Butterfield accused Whig historians of the most basic sin of history-writing, of which anachronism is the crudest form - studying history with reference to the present. By applying his own prejudices to the past, the Whig historian distorted it hugely - but he did so believably. The historian's task, says Butterfield, is to enter the World of the past and describe it so well and in such detail that the reader can understand the passions of that time through the eyes of that time. Thus Butterfield opposed abridged general surveys of history - for the further we lift our eyes from the detail, the more tempting it is for us to draw analogies that are harmful to historic understanding.
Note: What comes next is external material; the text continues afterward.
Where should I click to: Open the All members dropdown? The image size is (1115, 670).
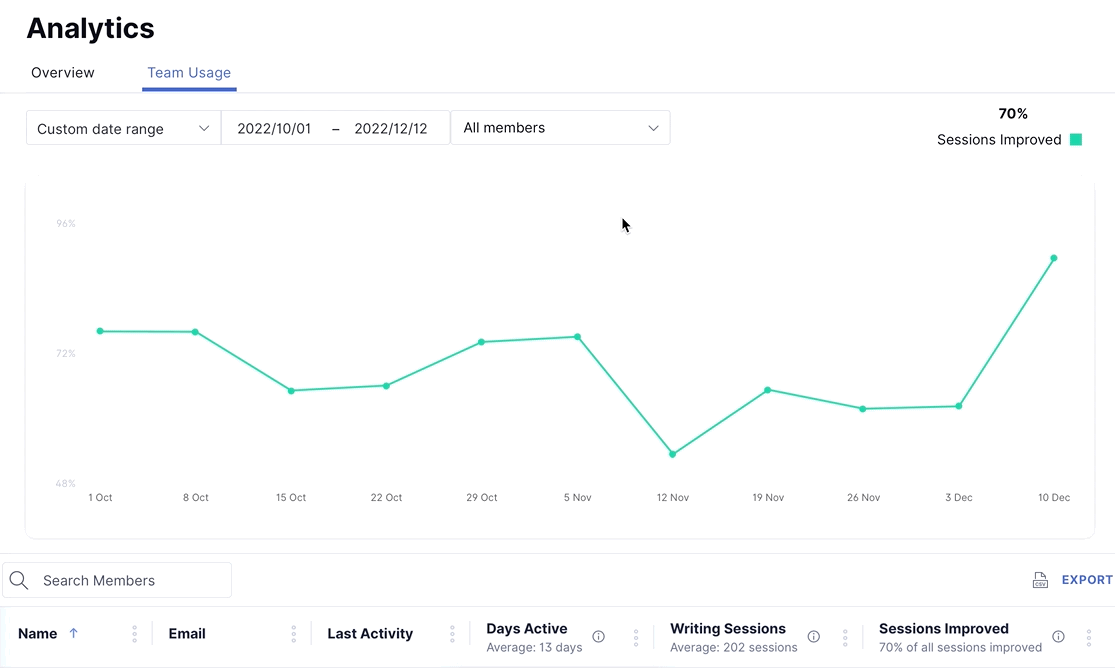pos(560,128)
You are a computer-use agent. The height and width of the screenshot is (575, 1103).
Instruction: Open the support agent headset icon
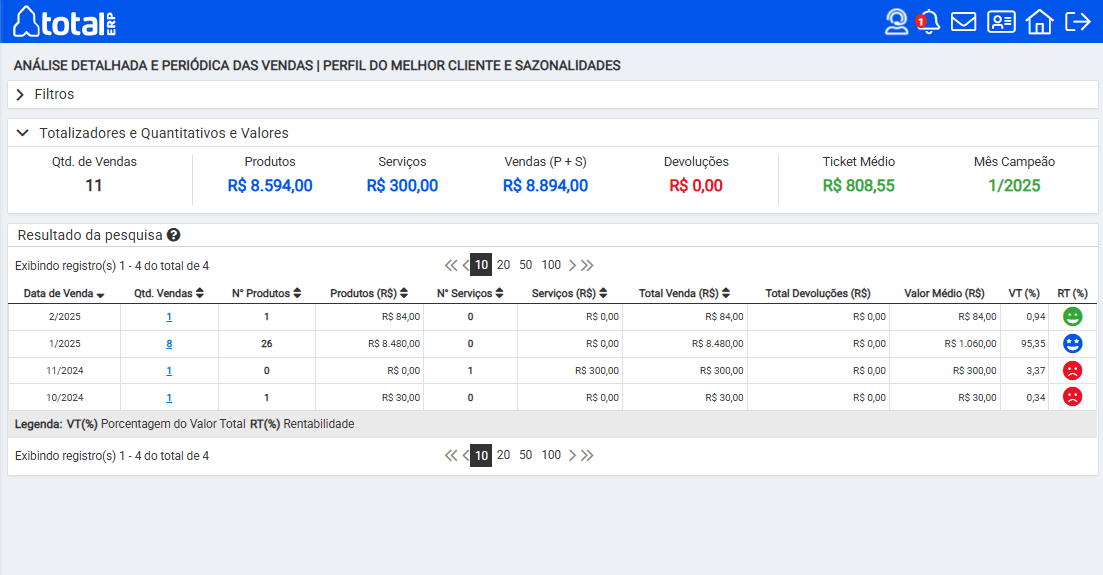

For instance, in Lord Macaulay's opening paragraph of The History of England (1848), he enthuses -

"The history of our country during the last hundred and sixty years is eminently the history of physical, of moral and of intellectual development."

In one sentence Macaulay distorts one hundred and sixty years of history, inculcating a Romanticism which close examination cannot help but dispell. Abridgement in history is inevitable - history books cannot teach us as much as history itself can, but will do so in proportion to our fidelity to the truth within abridgements. To understand the massively complex web of interactions which brought us to the present state it is necessary for our history books to be written by people who lack fundamental assumptions so strong that it will lead them to be selective with the evidence. The Whig historian seizes on personages and parties which interest him most - because they relate to something in his own age - and is quick with applause or condemnation according to the standard of his age. He knows the easy pleasure of moral indignation - "the enormous condescension of posterity", as E.P. Thompson called it. Yet the duty of the historian should not be to pass moral condemnation on two parties in a struggle, but describe how they came to struggle at all.

Pressed to define the 'Whig fallacy' succinctly, I would say it is made up of four generic points. These are what is generally understood as 'Whiggishness', and what the historian should strive to avoid.

  1. Teleology. Seeing a pre-ordained pattern to events, an unfolding that could not be stopped and was inevitable.
  2. Mistaken reification. Seeing individual historical actors as a part of this unstoppable teleology - they are just manifestations of the underlying essence. In reality, their passions were complex and have reference to their own age - not ours.
  3. Anachronism - seeing in the past the symptoms of the present. In reality the present has come into existence through a complex web that does not submit to human understanding. Untangling any of these webs is a complex task.
  4. Manichean. The Whig sees good and evil in an eternal contest - but standards of good and evil change over time. We need to understand their passions in relation to their own time - simply denouncing them as heroes and villains makes further analysis pointless.